- Developer: Activision
- Publisher: Activision
- Designer: Mark Turmell
- Programmer: Mark Turmell
- Platforms: Commodore 64, ZX Spectrum
- Release: 1984: C64 1985: Spectrum
- Genre: Platform
- Mode: Single-player

= Toy Bizarre =

1984 video game

Toy Bizarre is a platform game written by Mark Turmell for the Commodore 64 and published by Activision in 1984. A port to the ZX Spectrum was released in 1985.

== Gameplay ==
Players control Merton, a maintenance man who works at a toy factory, represented by a series of platforms and valves. During one of his shifts, the toys come to life and rebel. Merton has to capture all the toys while avoiding a life-sized doll named Hefty Hilda. Hilda and Merton can freely travel through the factory, jumping on to the various platforms and toggling the valves on or off. While turned on, the valves create balloons. If Merton does not pop the balloon in time, it hatches a toy. Merton can not ordinarily touch the toys or Hilda; doing so causes him to lose one of his five lives.

Certain special platforms are linked to each other. If Merton jumps on one of these platforms, any toys on the linked platform are stunned, and he can capture them.

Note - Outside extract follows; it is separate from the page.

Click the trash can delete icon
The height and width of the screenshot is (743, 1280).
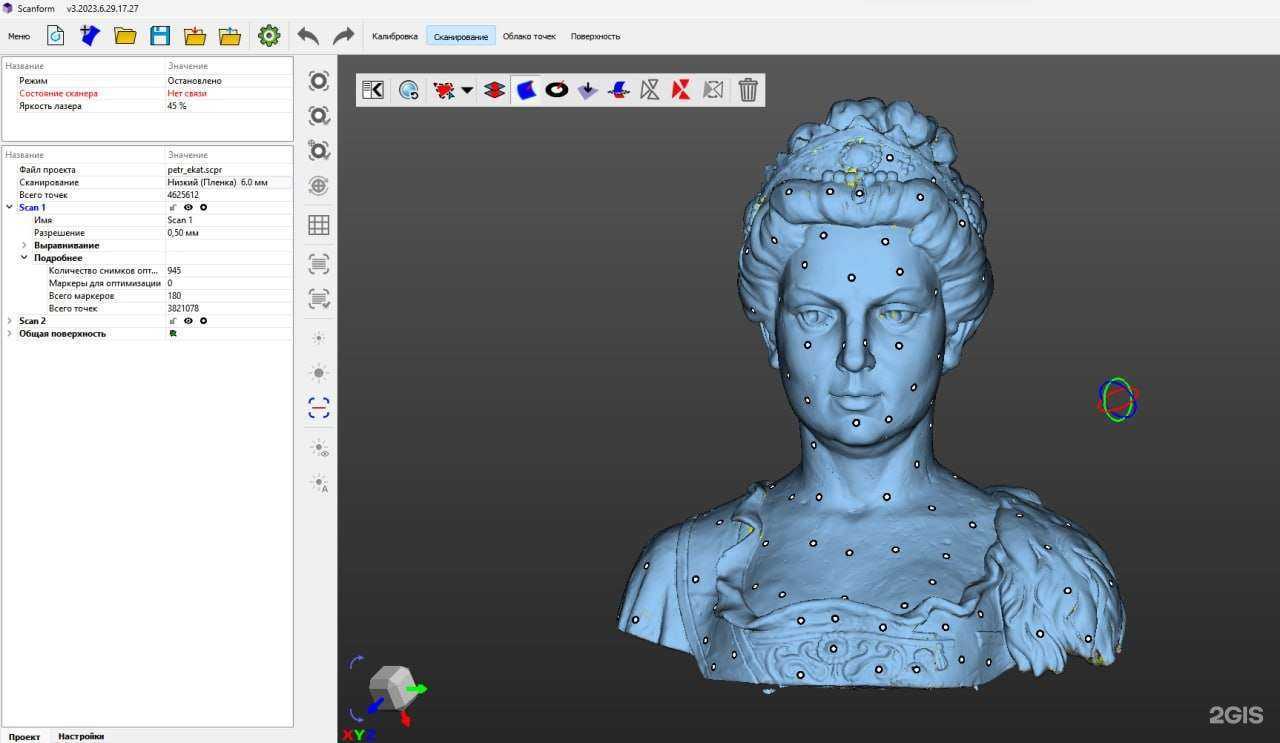point(748,90)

Both Hilda and Merton can be killed through this same process if another character activates a linked platform, though Hilda eventually returns. The toys can also be stunned and thereafter captured by jumping over them. Once all the toys are captured, a new level is loaded. Higher levels feature more toys and valves. Bonus levels, called intermissions, allow the player to collect extra lives.

== Release ==
Toy Bizarre was announced alongside Zenji and several ports of Activision's earlier Atari 2600 games to the Commodore 64. The ZX Spectrum version was released in May 1985, adapted from the C64 original by James Software Ltd.

== Reception ==

Reviewing the Commodore 64 version, Peter Worlock of Personal Computer News wrote that it "looks like standard platform game" but adds many complications. Worlock praised the animation and soundtrack, calling it "enjoyable for all the family". Your Commodores reviewer called it an addictive game with good graphics and sound, recommending it to players who enjoy difficult games.

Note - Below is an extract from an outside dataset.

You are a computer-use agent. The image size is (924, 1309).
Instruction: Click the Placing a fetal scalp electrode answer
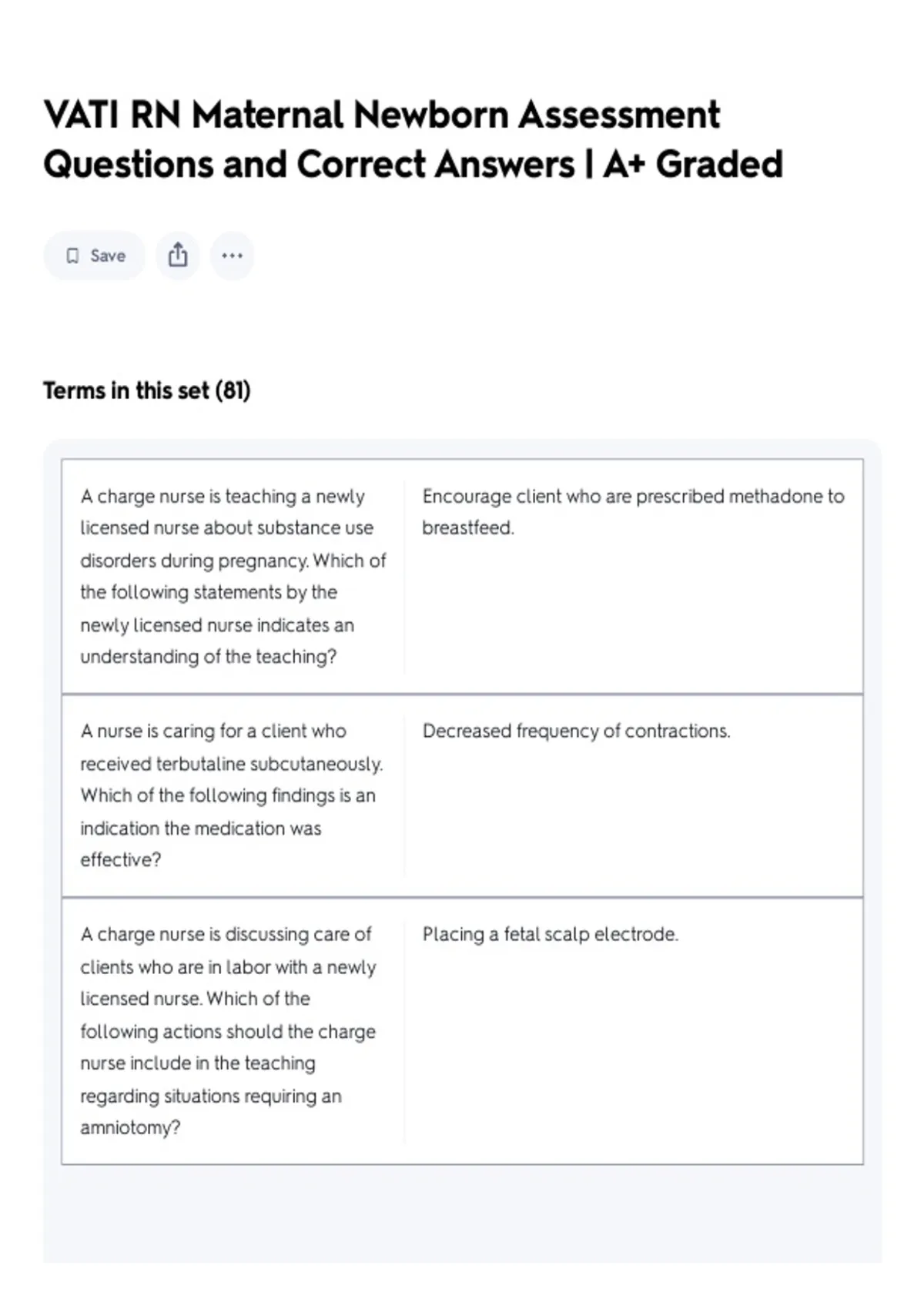[x=551, y=934]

Reviewing the Spectrum version, John Minson of Popular Computing Weekly called it "enjoyable for a while" but criticized the graphics and gameplay, which he said "lacks finesse". Your Computer also criticized the Spectrum version's gameplay, calling it repetitive and unoriginal. Your Sinclair had three authors review the game; one mentioned the platform game format was becoming played out by that point but said Toy Bizarre had "reasonable entertainment value"; the other two criticized it for having poor controls and being boring. Sinclair Programs called it "fun, but not very professionally presented".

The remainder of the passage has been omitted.